On the evidence the court could reasonably conclude that Wilson's activities within California were not imputable to Crutcher. In the absence of other contacts relating to the matters on which suit was brought the motion to quash service of summons was properly granted.  That being so, it is not necessary to undertake the additional process of balancing the inconvenience of defending the action in this state against the interests of plaintiffs in suing locally and of the state in assuming jurisdiction. (See Sibley v. Superior Court, 16 Cal. 3d 442, 448 [128 Cal. Rptr. 34, 546 P.2d 322]; Cornelison v. Chaney, supra, 16 143, 150-151.)
[7b] The order is affirmed.
Thompson, J., and Hanson, J., concurred.
FN 1. Plaintiff Messerschmidt Development Co., Inc., (MDC Inc.) is a California corporation with its principal place of business in this state. Plaintiff Messerschmidt Development Co., Inc., Ltd. (MDC Ltd.) is a Cayman Island corporation with its principal place of business in Lagos, Nigeria.
FN 2. Defendants also challenged the adequacy of service. Plaintiffs conceded that as to those defendants who were not employees of Crutcher at the time the summons was served, that is, Gresset and Hartmann, the objection to service by mail delivered to Crutcher was well taken. As to these persons, then, there was an independent basis for quashing service.

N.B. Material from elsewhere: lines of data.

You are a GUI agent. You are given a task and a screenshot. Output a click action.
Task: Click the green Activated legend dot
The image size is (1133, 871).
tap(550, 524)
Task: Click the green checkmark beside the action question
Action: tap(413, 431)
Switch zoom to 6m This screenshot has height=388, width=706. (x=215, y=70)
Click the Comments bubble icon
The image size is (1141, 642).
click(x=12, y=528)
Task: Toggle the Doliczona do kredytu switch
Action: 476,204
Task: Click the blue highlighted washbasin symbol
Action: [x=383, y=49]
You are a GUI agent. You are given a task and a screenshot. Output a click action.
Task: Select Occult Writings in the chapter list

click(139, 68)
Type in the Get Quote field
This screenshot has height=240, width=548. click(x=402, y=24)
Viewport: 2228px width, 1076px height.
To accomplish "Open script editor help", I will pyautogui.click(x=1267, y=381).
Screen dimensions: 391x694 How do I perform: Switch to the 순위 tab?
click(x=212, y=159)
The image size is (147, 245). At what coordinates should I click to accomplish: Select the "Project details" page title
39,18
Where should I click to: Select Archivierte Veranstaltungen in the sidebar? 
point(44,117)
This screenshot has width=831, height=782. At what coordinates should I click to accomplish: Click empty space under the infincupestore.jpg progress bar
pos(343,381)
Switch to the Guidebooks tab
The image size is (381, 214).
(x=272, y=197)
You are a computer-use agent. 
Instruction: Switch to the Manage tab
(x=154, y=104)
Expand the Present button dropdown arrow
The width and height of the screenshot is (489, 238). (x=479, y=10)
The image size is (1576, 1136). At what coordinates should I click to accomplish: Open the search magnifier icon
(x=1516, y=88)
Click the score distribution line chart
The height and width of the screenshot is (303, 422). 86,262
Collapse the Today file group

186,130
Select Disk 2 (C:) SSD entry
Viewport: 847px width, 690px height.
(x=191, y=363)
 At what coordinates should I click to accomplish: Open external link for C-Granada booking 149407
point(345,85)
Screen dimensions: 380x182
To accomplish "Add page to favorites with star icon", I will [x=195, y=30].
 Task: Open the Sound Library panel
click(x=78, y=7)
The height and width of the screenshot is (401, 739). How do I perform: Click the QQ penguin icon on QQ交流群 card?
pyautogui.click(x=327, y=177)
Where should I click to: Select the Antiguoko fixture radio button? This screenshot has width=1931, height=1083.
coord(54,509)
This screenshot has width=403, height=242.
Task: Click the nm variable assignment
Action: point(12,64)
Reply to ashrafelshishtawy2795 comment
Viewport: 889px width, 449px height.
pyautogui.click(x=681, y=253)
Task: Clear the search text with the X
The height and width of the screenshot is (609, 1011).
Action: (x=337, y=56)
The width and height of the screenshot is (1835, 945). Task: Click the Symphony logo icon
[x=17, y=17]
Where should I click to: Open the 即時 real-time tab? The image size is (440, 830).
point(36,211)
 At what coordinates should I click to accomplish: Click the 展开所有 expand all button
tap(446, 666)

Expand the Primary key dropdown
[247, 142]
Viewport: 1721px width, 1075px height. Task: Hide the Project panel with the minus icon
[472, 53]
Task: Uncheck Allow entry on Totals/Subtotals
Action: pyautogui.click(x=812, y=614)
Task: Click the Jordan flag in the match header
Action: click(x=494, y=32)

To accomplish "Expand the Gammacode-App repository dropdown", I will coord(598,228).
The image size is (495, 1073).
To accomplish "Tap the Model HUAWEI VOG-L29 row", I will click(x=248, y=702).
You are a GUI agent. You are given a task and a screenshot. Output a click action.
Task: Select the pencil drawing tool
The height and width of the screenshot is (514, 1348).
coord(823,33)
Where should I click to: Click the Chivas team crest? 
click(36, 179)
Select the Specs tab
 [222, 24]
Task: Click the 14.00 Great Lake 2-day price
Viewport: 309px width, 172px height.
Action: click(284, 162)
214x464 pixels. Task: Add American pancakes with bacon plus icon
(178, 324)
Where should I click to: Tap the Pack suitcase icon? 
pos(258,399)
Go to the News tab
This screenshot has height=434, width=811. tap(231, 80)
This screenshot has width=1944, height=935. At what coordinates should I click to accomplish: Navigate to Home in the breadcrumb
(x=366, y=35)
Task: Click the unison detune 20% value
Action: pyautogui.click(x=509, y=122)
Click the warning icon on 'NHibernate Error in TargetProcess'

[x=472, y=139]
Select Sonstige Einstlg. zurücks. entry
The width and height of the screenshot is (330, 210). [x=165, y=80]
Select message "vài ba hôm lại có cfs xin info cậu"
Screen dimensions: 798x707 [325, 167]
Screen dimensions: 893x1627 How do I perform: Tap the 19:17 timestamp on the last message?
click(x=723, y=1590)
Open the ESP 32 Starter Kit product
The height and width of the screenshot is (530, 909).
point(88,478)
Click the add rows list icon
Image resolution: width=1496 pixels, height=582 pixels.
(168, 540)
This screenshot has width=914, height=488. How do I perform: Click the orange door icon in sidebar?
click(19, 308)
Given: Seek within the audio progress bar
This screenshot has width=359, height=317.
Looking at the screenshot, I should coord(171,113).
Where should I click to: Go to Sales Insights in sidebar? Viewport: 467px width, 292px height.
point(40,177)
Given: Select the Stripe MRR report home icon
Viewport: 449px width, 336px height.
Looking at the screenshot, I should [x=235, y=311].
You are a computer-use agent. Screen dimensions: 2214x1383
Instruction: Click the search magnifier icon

FN 3. Plaintiffs purport to appeal from both the original order and that entered upon reconsideration. We take the appeal to be from the latter order which had the effect of superseding the former.
FN 4. Even if Crutcher were "present" in California this would no necessarily confer jurisdiction over Crutcher's nonresident employees. (Flick v. I Exxon Corp. 58 Cal. App. 3d 212, 215-220 [129 Cal. Rptr. 760]; see Arnesen v. Raymond Lee Organization, Inc., 31 Cal. App. 3d 991, 996 [107 Cal. Rptr. 744].) Our discussion proceeds in terms of jurisdiction over Crutcher inasmuch as plaintiffs have made no attempt to show that there is any basis for jurisdiction over the individual moving defendants other than their relationship to Crutcher.
FN 5. Certain letters from Wilson to Crutcher relating to compensation referred to a "salary." Wilson could not account for the use of this term other than to explain that the letters were prepared by his accountant.
FN 6. Plaintiffs suggest that Wilson was at least the ostensible agent of Crutcher. Assuming such an ostensible agency would be sufficient to confer jurisdiction over Crutcher, nevertheless the opposition to the motion to quash contains nothing to show (1) that any of Crutcher's actions would reasonably lead MDC Inc. to regard Wilson as Crutcher's agent or (2) that MDC Inc. did in fact regard Wilson as Crutcher's agent and deal with him as such. (See Civ. Code, § 2334; Hill v. Citizens Nat. Trust & Sav. Bk., 9 Cal. 2d 172, 176 [69 P.2d 853].)